[Data records]
************

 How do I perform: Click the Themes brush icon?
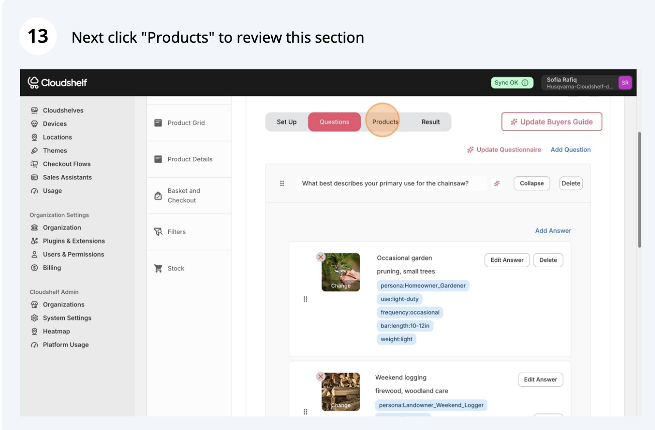click(34, 151)
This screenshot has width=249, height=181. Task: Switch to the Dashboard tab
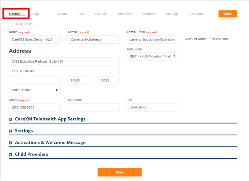(x=149, y=14)
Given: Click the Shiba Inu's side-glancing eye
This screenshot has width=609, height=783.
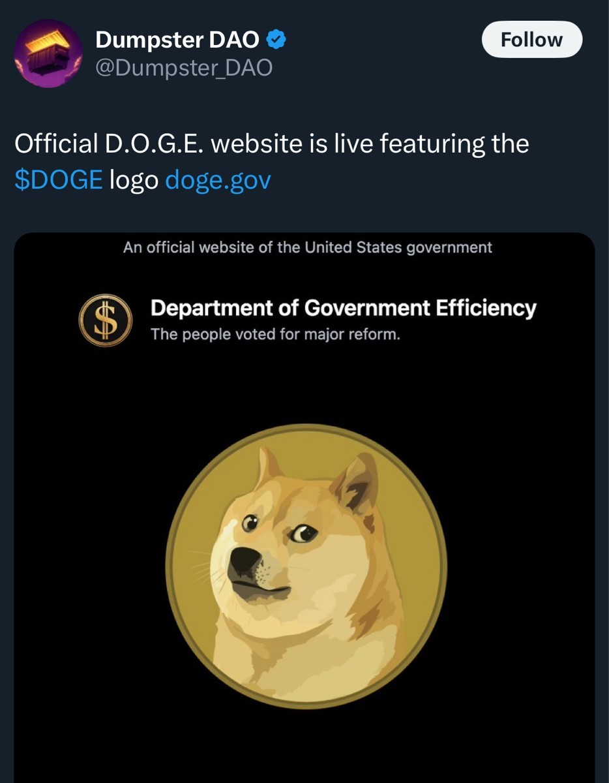Looking at the screenshot, I should pos(301,534).
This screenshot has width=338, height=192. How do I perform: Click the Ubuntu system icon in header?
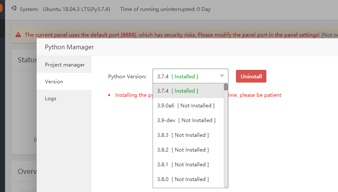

************

→ Your assignment:
With all pictures omitted, return exactly the lines from the one containing "This screenshot has width=249, height=181." through the end of the entries above.

→ Completed exercise:
This screenshot has width=249, height=181. Task: Switch to the Dashboard tab
(x=149, y=14)
Given: Click the Shiba Inu's side-glancing eye
This screenshot has width=609, height=783.
Looking at the screenshot, I should pos(301,534).
This screenshot has width=338, height=192. How do I perform: Click the Ubuntu system icon in header?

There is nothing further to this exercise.